Prompt: Filter out all lines without the word "Síguenos" from the data below, please, and copy the rest.

+++ Given information +++

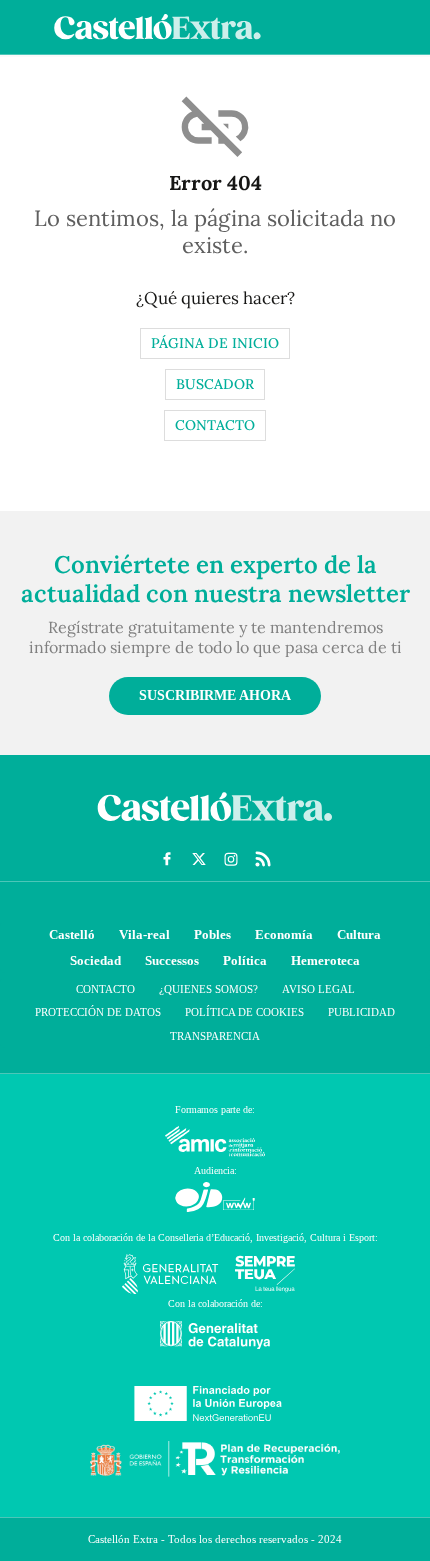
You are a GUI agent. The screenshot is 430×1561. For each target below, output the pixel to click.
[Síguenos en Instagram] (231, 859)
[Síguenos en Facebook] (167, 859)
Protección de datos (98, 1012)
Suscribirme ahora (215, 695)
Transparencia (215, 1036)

+++
+++ Given information +++

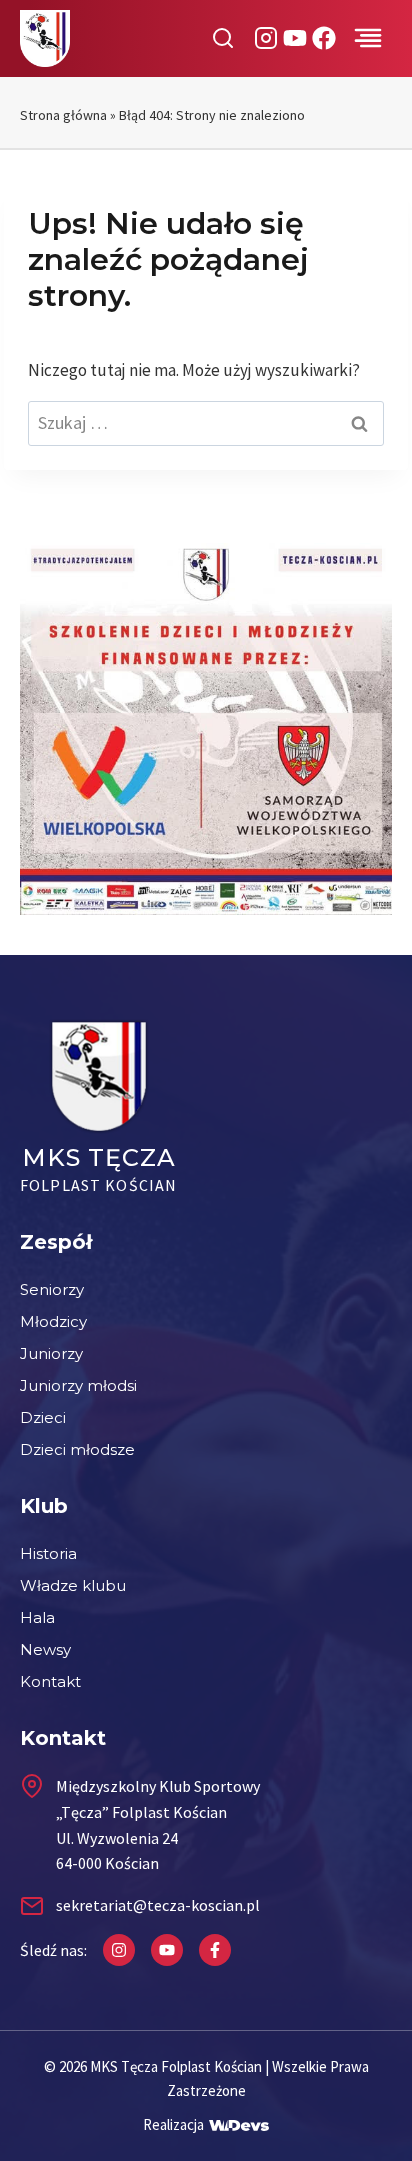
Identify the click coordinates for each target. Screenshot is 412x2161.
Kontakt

+++

Result below:
[Síguenos en Instagram] (231, 859)
[Síguenos en Facebook] (167, 859)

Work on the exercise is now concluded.